-- Information provided follows --

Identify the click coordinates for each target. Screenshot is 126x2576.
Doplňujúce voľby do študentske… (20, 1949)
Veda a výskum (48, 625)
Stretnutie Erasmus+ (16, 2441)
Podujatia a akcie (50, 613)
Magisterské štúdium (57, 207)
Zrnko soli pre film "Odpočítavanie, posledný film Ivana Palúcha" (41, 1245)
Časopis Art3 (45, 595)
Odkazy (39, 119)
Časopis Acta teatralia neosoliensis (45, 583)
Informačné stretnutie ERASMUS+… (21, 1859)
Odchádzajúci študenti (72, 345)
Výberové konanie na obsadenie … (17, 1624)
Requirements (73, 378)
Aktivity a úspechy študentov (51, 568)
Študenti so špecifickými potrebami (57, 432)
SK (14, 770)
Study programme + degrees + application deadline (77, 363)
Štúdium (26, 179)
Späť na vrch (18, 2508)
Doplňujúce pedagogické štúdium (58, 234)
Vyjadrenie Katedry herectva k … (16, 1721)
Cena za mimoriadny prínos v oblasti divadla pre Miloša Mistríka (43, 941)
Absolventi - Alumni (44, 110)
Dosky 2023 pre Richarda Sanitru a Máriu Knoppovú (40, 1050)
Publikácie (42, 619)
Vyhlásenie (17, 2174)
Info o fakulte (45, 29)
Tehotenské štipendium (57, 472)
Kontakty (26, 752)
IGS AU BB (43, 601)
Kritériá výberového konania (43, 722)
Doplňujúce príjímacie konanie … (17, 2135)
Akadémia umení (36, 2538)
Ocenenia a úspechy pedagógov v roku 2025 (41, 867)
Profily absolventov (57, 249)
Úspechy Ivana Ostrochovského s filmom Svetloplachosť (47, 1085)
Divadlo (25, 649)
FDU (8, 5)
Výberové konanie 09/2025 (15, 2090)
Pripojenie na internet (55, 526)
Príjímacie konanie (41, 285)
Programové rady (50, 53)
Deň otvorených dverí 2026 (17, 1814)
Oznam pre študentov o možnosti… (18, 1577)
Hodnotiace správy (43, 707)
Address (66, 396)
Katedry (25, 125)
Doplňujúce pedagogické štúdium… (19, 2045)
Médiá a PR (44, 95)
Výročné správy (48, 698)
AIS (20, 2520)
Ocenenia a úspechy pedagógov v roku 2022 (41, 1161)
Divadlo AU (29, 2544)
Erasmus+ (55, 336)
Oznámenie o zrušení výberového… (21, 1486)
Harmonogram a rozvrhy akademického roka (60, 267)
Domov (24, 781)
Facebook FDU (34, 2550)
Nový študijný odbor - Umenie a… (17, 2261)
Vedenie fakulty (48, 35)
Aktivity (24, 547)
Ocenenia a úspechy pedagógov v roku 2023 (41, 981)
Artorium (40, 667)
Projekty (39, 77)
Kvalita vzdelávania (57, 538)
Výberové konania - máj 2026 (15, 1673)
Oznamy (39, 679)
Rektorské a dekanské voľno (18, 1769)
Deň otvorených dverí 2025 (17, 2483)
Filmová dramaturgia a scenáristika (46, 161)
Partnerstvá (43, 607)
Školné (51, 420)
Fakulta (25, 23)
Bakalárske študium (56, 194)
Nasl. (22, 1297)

-- Information provided concluded --
-- Information provided follows --

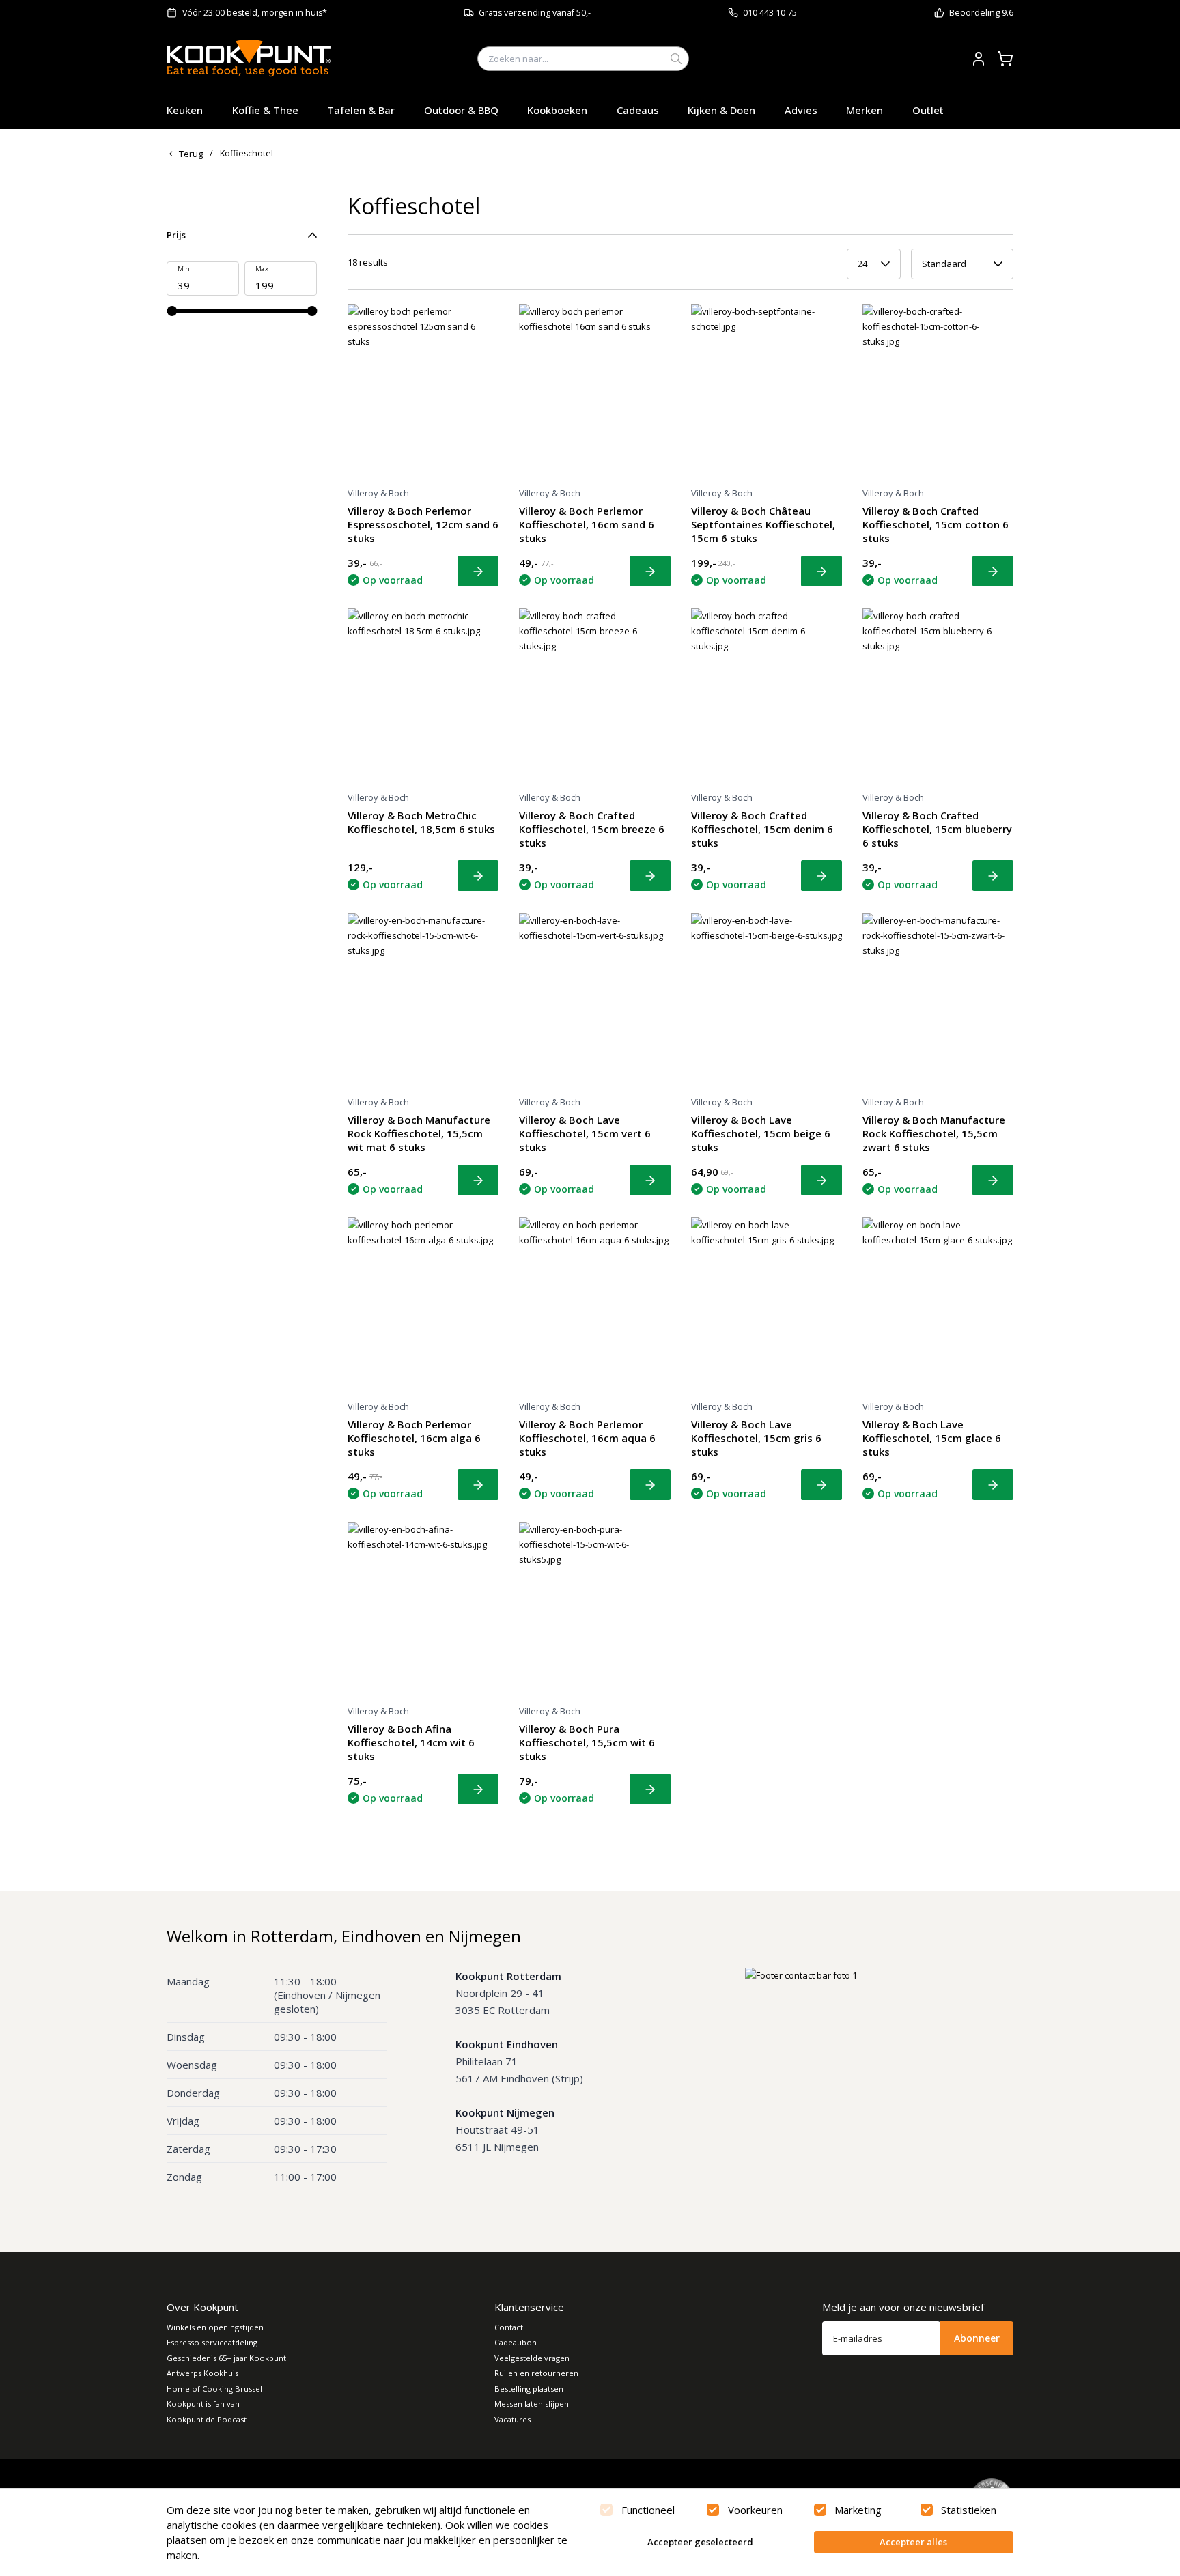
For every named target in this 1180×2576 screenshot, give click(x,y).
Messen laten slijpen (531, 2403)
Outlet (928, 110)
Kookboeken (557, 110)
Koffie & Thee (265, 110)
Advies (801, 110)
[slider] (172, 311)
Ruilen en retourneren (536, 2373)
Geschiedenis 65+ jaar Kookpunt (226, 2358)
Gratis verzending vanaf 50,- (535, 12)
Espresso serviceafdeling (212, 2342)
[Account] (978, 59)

-- Information provided concluded --

▶ Task to carry out
Each line above from the one with "SK (14, 770)" up to and including the one with "Úspechy Ivana Ostrochovského" must be set down exactly, and no line outside that span may appear.

▶ Your response
SK (14, 770)
Study programme + degrees + application deadline (77, 363)
Štúdium (26, 179)
Späť na vrch (18, 2508)
Doplňujúce pedagogické štúdium (58, 234)
Vyjadrenie Katedry herectva k … (16, 1721)
Cena za mimoriadny prínos v oblasti divadla pre Miloša Mistríka (43, 941)
Absolventi - Alumni (44, 110)
Dosky 2023 pre Richarda Sanitru a Máriu Knoppovú (40, 1050)
Publikácie (42, 619)
Vyhlásenie (17, 2174)
Info o fakulte (45, 29)
Tehotenské štipendium (57, 472)
Kontakty (26, 752)
IGS AU BB (43, 601)
Kritériá výberového konania (43, 722)
Doplňujúce príjímacie konanie … (17, 2135)
Akadémia umení (36, 2538)
Ocenenia a úspechy pedagógov v roku 2025 (41, 867)
Profily absolventov (57, 249)
Úspechy Ivana Ostrochovského s filmom Svetloplachosť (47, 1085)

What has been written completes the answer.